[Start of Attachment]

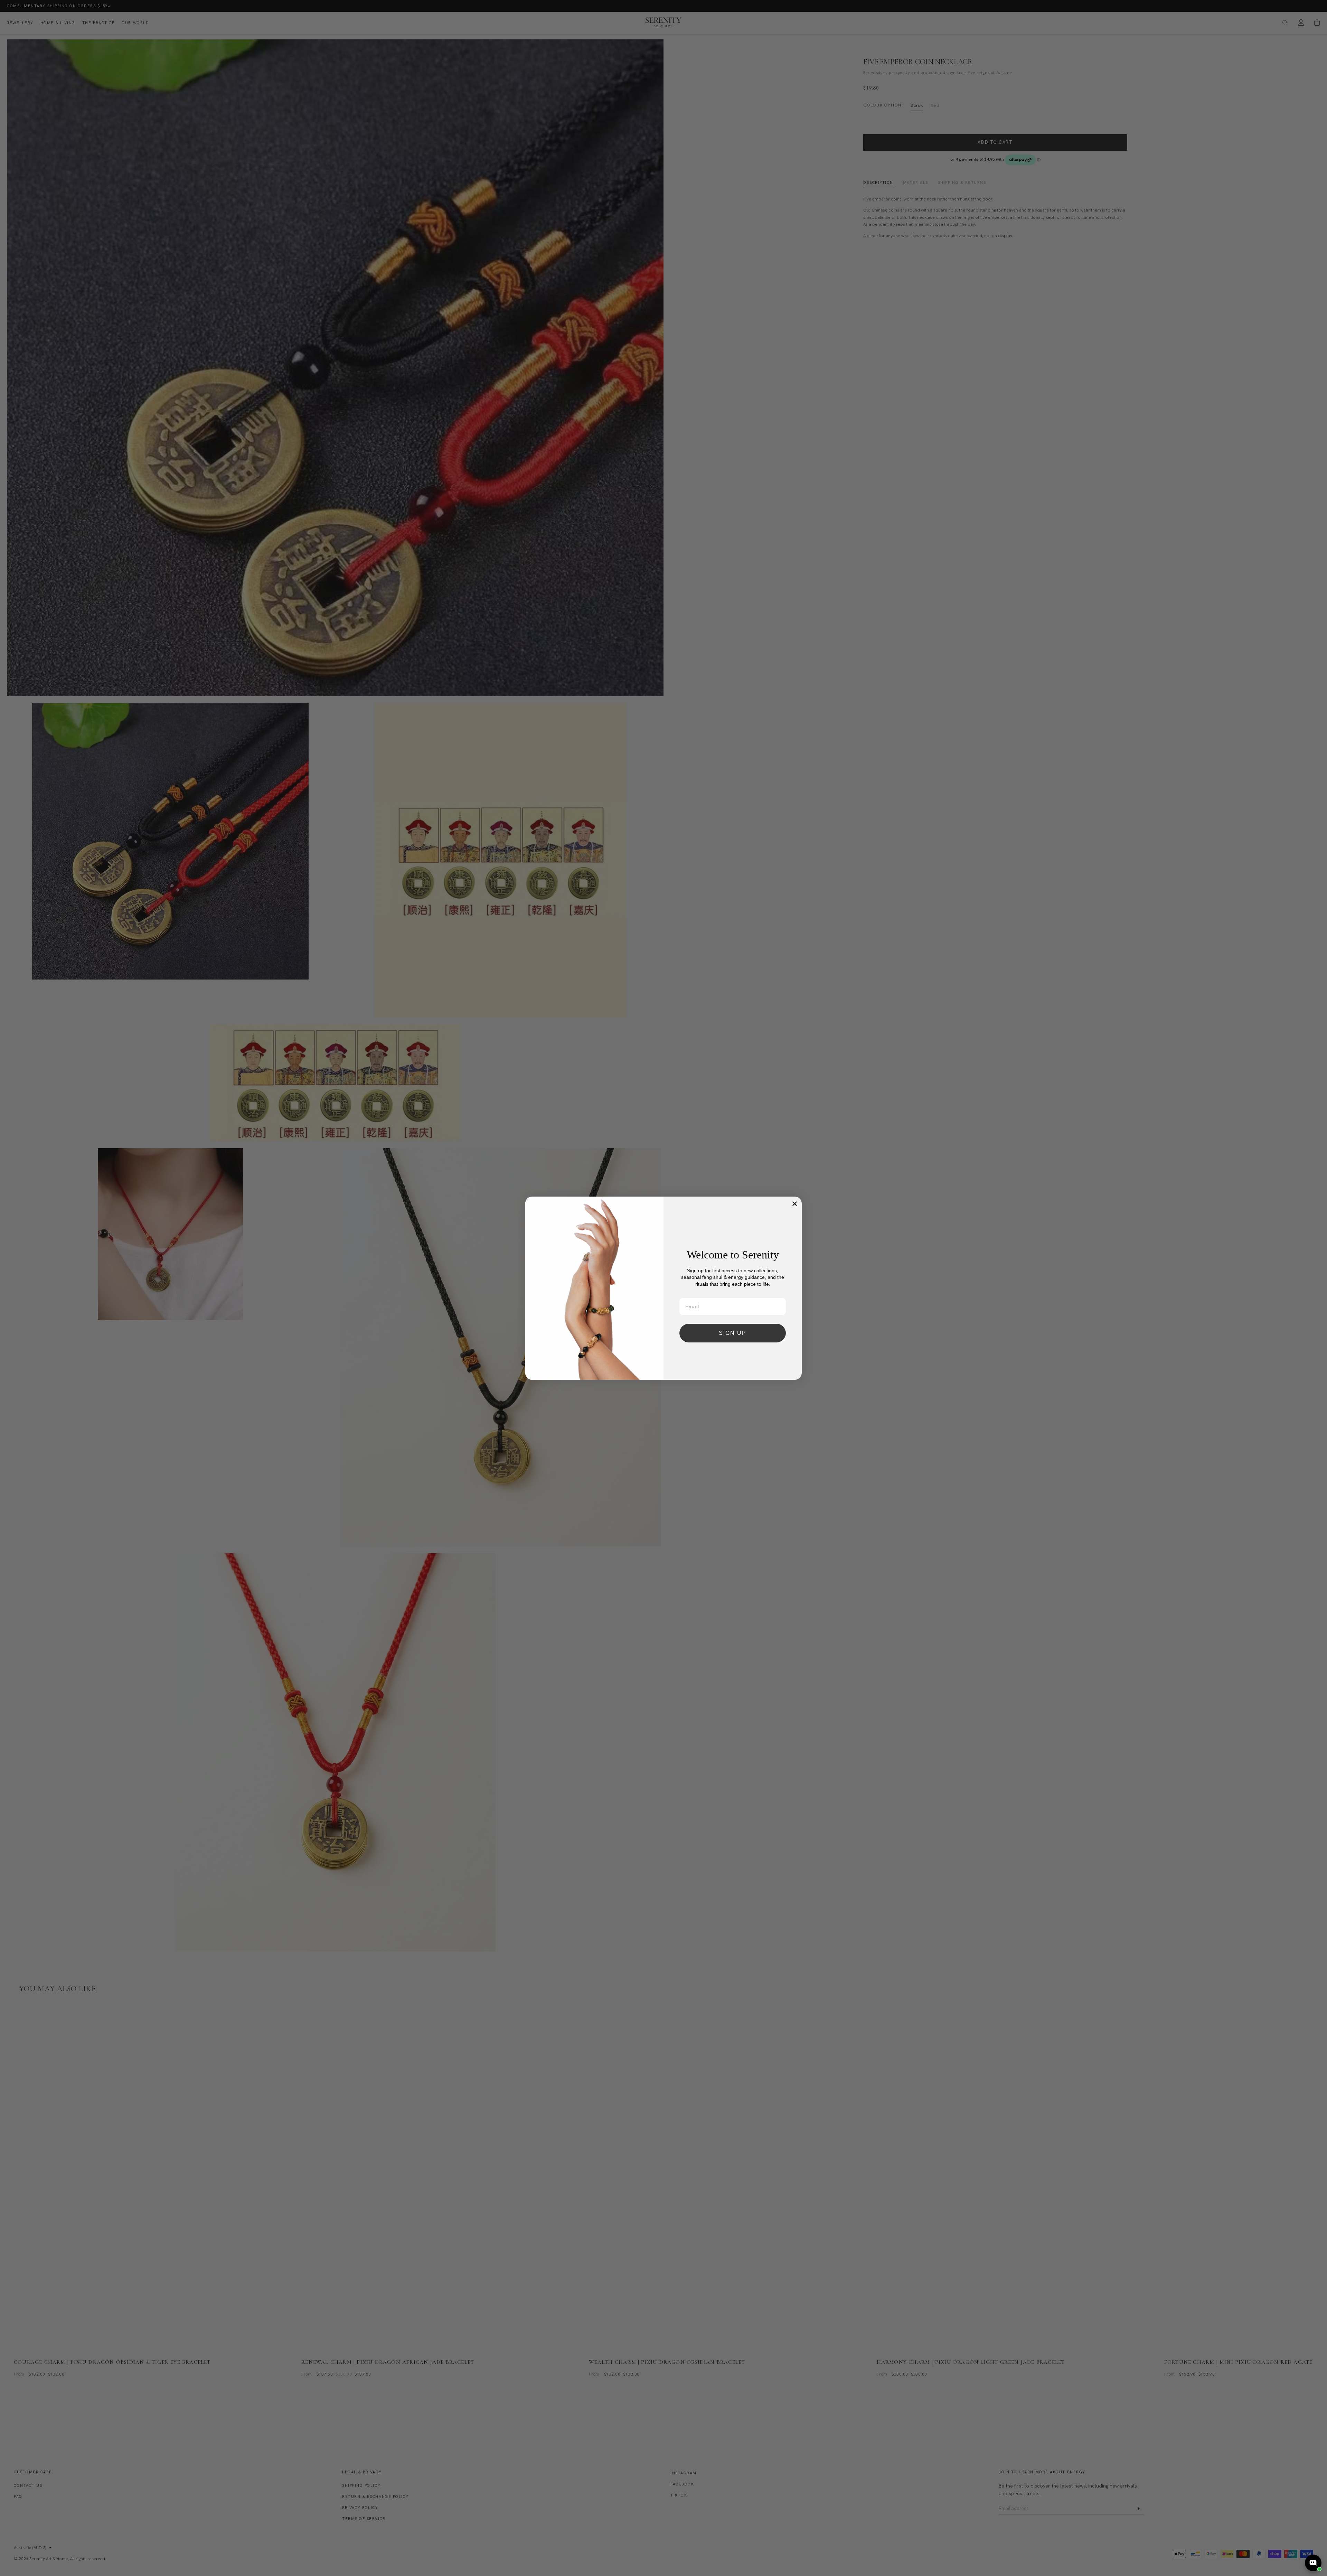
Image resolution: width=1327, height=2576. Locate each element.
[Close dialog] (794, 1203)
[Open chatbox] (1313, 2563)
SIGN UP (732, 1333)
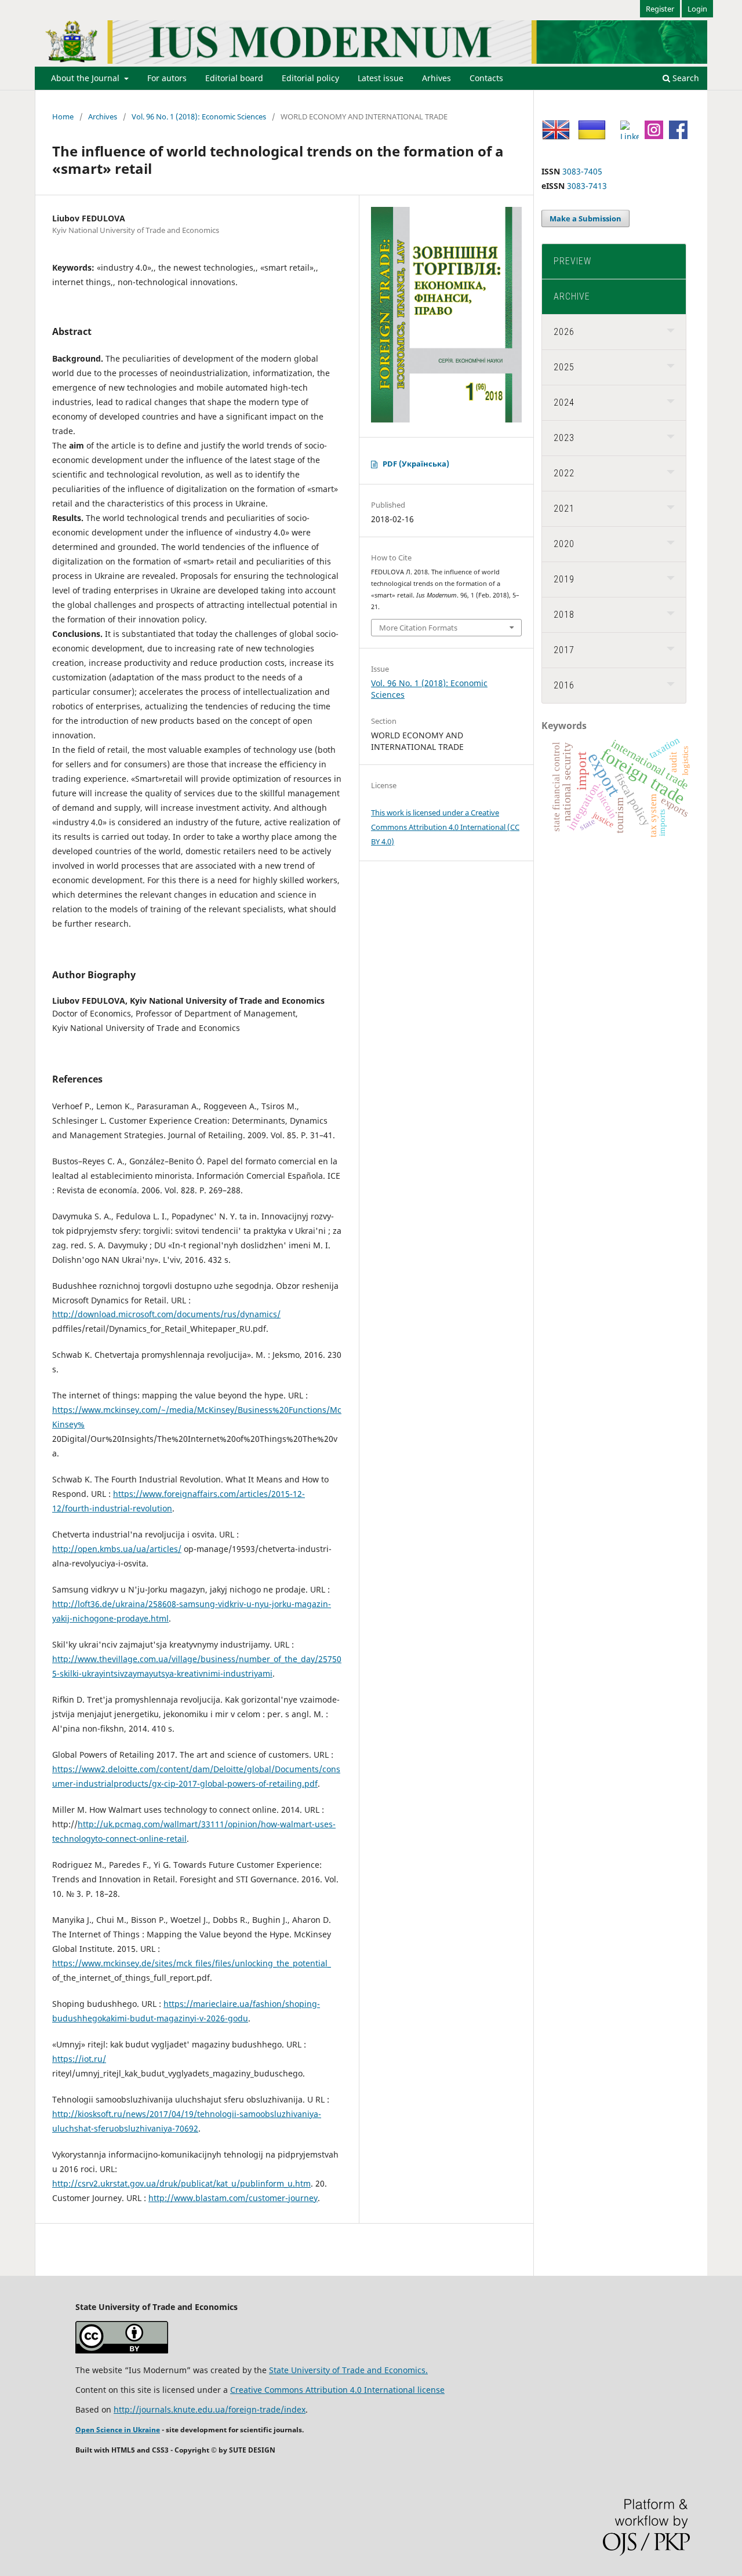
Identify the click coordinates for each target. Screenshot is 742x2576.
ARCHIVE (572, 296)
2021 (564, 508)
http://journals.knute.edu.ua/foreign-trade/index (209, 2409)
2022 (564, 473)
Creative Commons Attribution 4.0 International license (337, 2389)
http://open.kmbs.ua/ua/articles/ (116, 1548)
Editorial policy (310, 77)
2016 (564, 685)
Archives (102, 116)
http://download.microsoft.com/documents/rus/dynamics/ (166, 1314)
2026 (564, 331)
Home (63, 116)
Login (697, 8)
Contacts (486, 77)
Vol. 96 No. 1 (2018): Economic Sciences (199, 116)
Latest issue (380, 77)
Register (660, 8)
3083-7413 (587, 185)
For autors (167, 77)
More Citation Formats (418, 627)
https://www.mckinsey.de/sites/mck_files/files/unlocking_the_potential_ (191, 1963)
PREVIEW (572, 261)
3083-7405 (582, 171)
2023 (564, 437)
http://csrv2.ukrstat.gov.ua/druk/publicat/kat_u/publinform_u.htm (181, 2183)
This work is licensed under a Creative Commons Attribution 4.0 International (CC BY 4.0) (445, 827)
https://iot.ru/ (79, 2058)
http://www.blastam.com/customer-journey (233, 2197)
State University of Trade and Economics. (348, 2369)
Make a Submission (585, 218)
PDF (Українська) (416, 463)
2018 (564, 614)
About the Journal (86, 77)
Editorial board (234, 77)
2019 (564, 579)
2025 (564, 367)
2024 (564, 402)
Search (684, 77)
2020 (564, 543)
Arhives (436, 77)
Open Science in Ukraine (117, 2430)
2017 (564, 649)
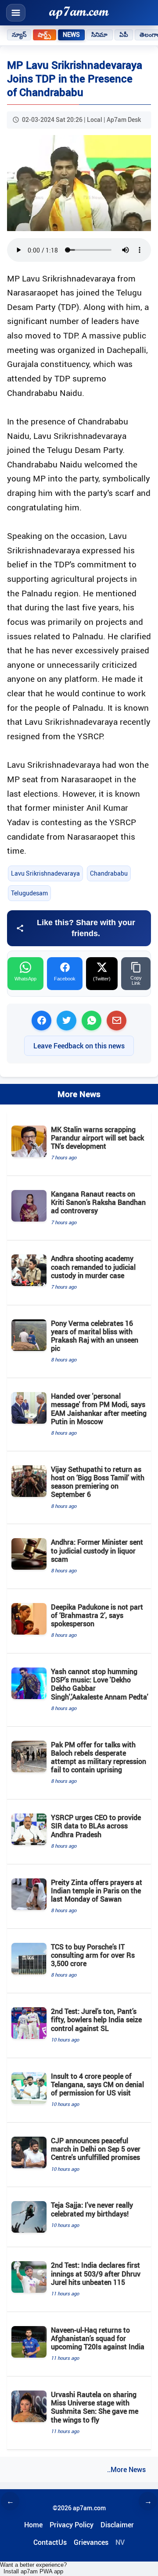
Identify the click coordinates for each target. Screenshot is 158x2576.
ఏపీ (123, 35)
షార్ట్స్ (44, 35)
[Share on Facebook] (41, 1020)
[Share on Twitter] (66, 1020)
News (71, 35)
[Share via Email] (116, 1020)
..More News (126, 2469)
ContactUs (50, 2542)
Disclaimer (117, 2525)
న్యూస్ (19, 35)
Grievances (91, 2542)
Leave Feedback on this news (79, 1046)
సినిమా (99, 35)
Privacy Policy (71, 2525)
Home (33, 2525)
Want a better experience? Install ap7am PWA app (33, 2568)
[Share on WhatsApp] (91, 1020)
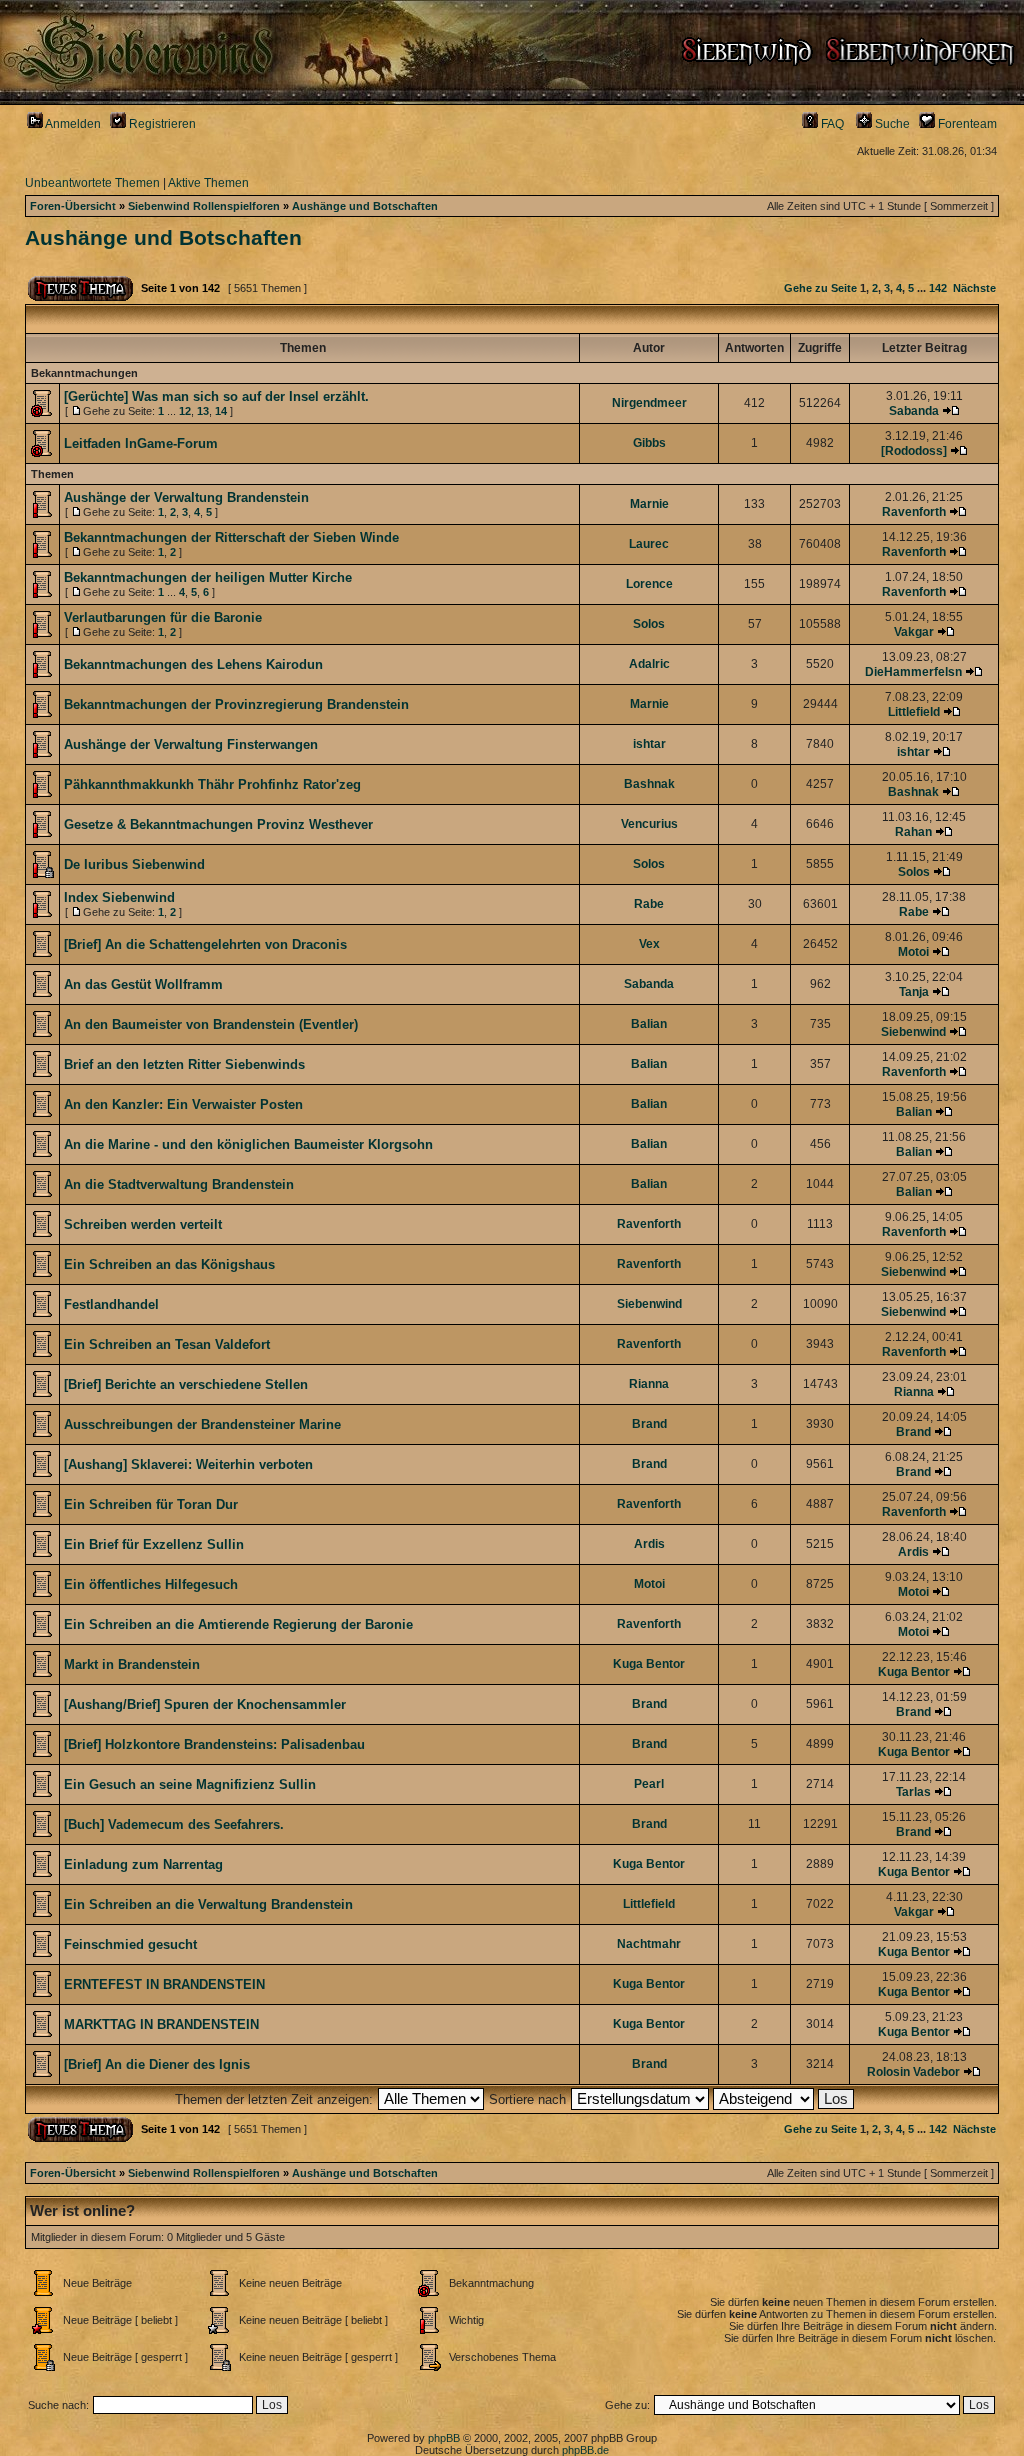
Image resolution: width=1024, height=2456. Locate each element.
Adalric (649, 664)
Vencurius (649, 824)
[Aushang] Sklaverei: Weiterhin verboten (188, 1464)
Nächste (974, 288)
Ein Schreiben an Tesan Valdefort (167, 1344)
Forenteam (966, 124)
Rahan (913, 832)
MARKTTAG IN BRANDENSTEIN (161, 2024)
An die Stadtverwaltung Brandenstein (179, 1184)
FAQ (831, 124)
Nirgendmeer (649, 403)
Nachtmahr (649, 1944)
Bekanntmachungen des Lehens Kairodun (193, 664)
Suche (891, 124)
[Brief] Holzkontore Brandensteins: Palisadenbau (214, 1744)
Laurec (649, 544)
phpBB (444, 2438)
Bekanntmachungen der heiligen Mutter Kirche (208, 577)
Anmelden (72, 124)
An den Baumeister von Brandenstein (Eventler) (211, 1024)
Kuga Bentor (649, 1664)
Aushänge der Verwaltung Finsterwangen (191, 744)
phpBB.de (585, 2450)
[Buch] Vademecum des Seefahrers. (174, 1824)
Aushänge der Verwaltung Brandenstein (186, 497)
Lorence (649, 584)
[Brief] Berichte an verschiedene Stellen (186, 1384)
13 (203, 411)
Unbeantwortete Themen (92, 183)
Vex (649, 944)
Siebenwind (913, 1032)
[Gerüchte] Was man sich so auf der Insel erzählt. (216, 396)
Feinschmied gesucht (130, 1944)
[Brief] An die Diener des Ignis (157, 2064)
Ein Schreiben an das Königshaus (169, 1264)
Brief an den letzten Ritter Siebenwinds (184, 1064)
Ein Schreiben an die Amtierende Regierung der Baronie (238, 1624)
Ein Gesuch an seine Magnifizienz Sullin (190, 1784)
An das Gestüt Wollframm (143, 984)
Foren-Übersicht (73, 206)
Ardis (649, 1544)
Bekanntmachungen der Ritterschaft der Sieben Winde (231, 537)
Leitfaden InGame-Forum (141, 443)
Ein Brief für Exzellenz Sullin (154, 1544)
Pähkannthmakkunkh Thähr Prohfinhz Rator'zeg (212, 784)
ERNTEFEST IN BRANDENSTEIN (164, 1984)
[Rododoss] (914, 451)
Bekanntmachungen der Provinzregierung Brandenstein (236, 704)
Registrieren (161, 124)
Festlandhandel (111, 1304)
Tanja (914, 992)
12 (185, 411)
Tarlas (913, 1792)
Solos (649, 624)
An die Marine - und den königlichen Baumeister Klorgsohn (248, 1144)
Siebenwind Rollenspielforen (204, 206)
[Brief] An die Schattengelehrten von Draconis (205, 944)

[End of Attachment]

TASK STATEMENT: What lines above hold the word "Creative"? List them all.

REPLY TO THE TASK:
Creative Commons Attribution 4.0 International license (337, 2389)
This work is licensed under a Creative Commons Attribution 4.0 International (CC BY 4.0) (445, 827)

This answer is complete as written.